From the outset, when Monte pushes the series of adult corpses out of the ship into the black void of space, High Life suavely disregards the laws of physics as well as the conventions of thriller plotting. Movies like this are supposed to end with a high body count, but time here is aggressively nonlinear. Soon we’re navigating the first of many flashbacks to Monte’s life with his crew, all of whom, we learn, are convicted criminals who have been sent on a government mission to investigate a distant black hole: a prison term and a death sentence all at once, all in the name of science. The structure comes in the essence of a morphine drip, dripping out background information at a slow, steady pace. It’s there where they are trapped in isolation and are stuck, unable to escape their true selves. It’s there where all that’s left in the human condition is lust.

We get to know only a few of Monte’s fellow travelers, but most of them have grim backstories and a tendency for violence. Juliette Binoche plays a diabolically single-minded scientist named Dr. Dibs. Mia Goth embodies the survival instinct as its fiercest, while newcomer Jessie Ross turns up as a more optimistic life force. A soulful André Benjamin, a.k.a. André 3000 of Outkast, provides a kindhearted center of gravity as Tcherny, who left behind a loving family and now reigns himself to working in the ship’s greenhouse. That lush, dewy garden is a clear nod to an earthly paradise lost. It looms and reverberates amid the film’s deep gloom and spare, minimal visual design (the transfixing cinematography and production design by Yorick Le Saux and François-Renaud Labarthe, respectively).
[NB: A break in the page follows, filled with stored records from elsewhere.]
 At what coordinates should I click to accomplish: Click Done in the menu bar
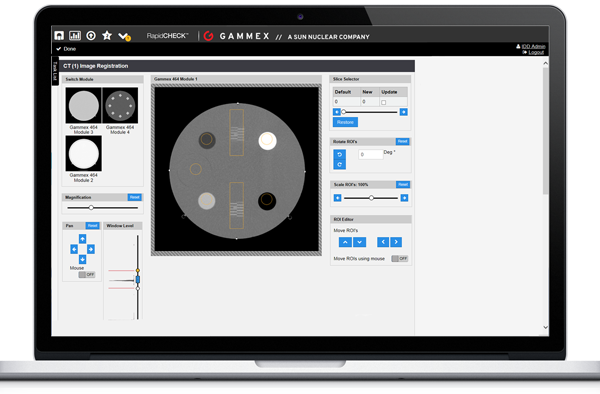66,49
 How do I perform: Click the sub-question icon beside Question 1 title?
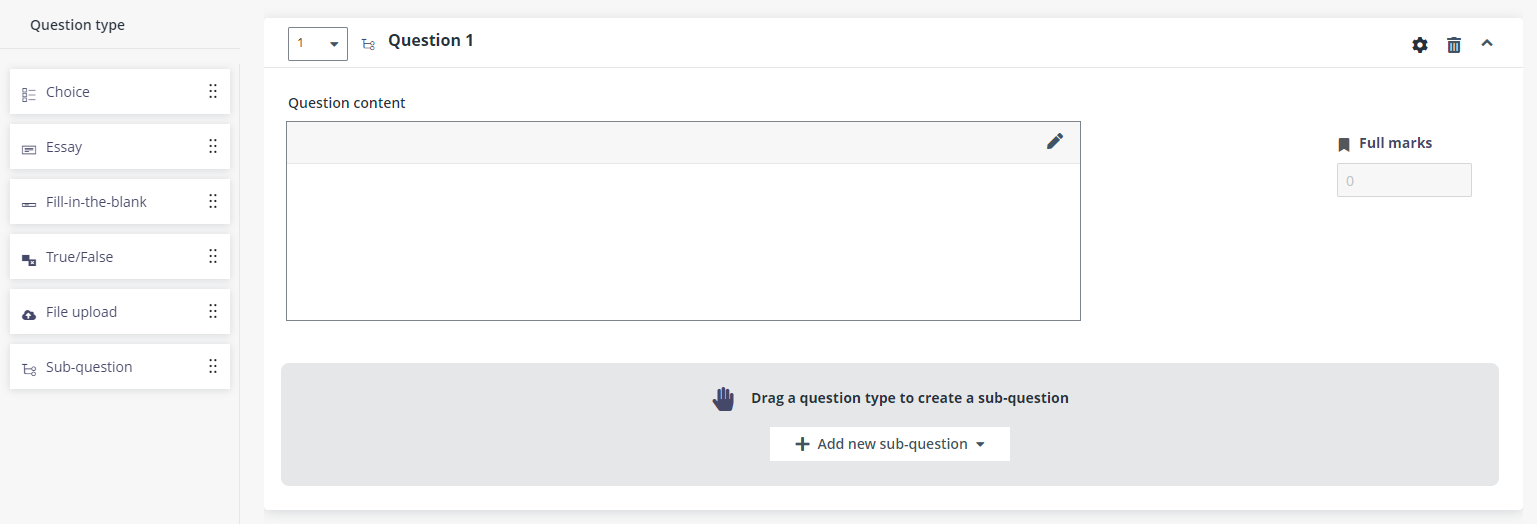point(368,44)
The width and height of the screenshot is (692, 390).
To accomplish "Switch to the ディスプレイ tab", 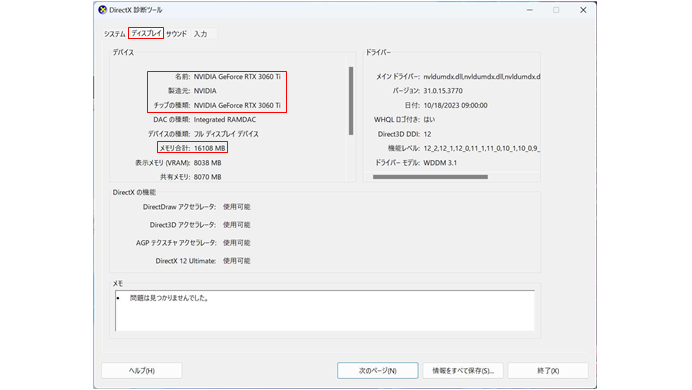I will [x=146, y=33].
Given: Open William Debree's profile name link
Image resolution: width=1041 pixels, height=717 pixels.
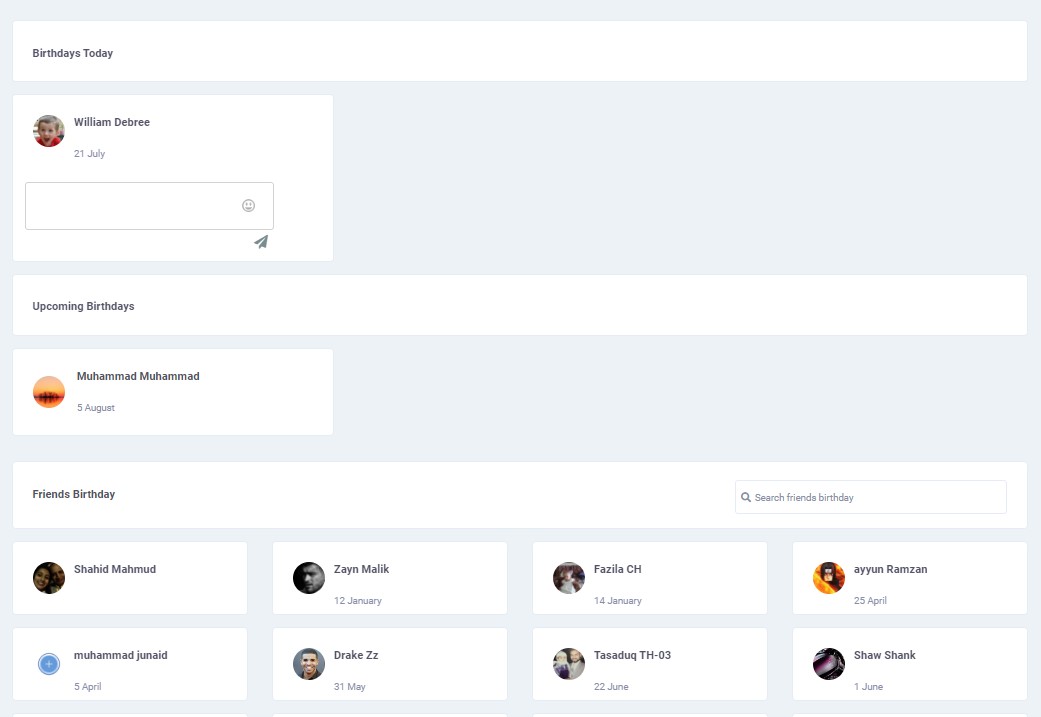Looking at the screenshot, I should [x=112, y=122].
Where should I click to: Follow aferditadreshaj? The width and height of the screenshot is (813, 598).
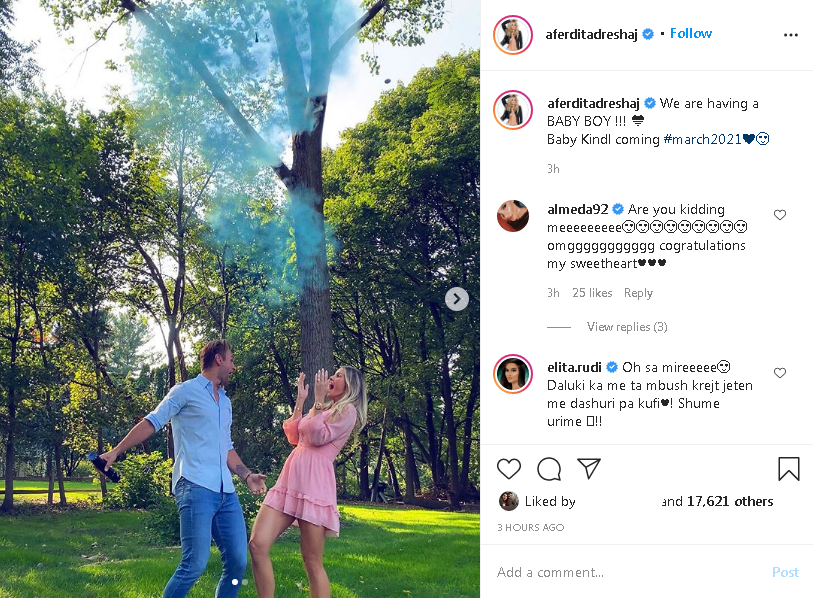[691, 34]
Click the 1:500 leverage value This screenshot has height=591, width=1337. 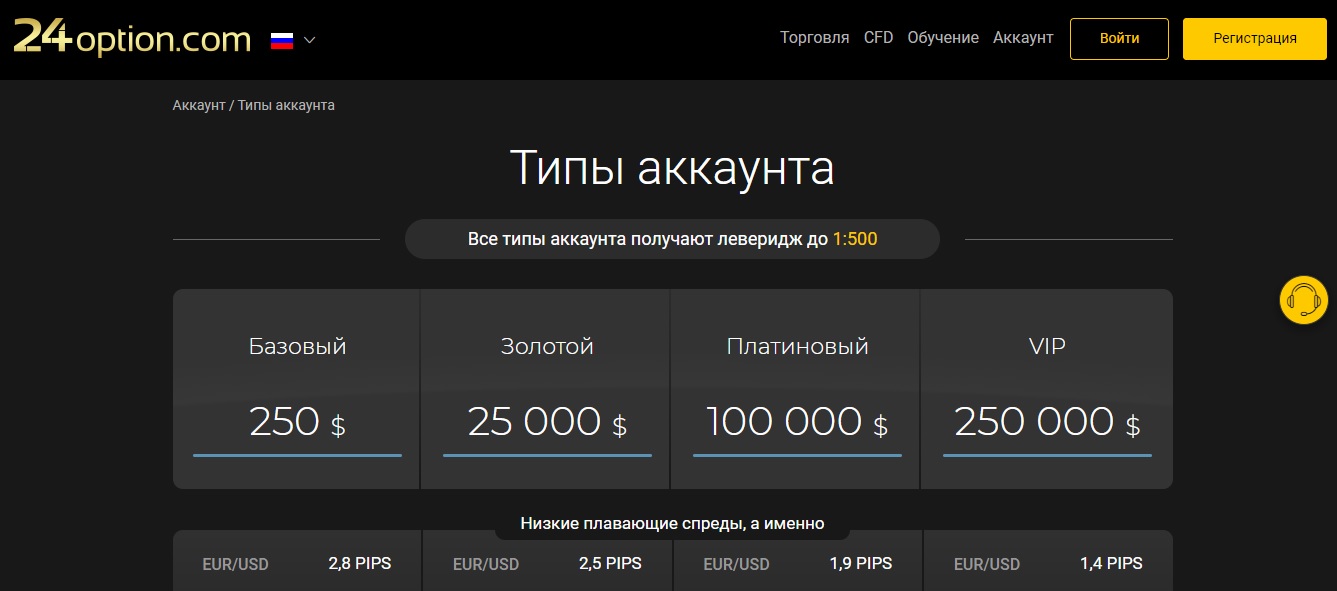[854, 240]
HIGH-LIFE-stillRobert Pattinson in High Life

Dr. Dibs is bent on achieving human reproduction in space, and to that she ruthlessly exploits the bodies of her fellow prisoners, subjecting them to a twisted mix of all sorts of lab tests and experiments. Only Monte initially foils her plans. Unlike the other men on board, he neither participates in the doctor’s mandatory sperm collections nor the autoerotic chamber that stands as the ship’s most provocative and least hygienic design element. As Monte keeps the doctor’s ambitions in check, it gives Denis’ appalling vision an infusion of warmth from Pattinson, an actor of brooding intelligence and remarkable physical grace. Denis’ fascination with the angularity of Pattinson’s face is clear, as she holds firmly on his face while he plays with Willow. His ability to hold the screen seem both effortless and limitless. He also achieves a heart-melting harmony with his toddler co-star, whose character is a testament to both this story’s extraordinary contrariness and its improbable beauty.
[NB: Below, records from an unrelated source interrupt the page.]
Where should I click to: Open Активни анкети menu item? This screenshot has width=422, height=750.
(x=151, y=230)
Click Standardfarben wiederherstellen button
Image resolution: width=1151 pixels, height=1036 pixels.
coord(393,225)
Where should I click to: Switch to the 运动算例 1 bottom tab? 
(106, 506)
Claire Denis’ unsettling achievement here is the way she turns genre conventions inside out. Denis is among the most sensuous of filmmakers and, in more than one sense, the most fluid: High Life is a hauntingly poetic vision of human decline, a sensory immersion of a space odyssey smeared in the odor of blood and urine, semen and tears, lost in the isolation of space and depravity. The main story elements — a doomed crew and a deranged experiment — may sound like the stuff of Alien and countless other imitators, but rarely have you seen these elements reconfigured with such an exquisite blend of tenderness and brutality. It’s prolonged tension and isolation finally arrives at a shocking moment of release. It’s at this moment that you will either fall in love with this film or abandon ship, as the final taboo is expressed through a sublimely lovely tune.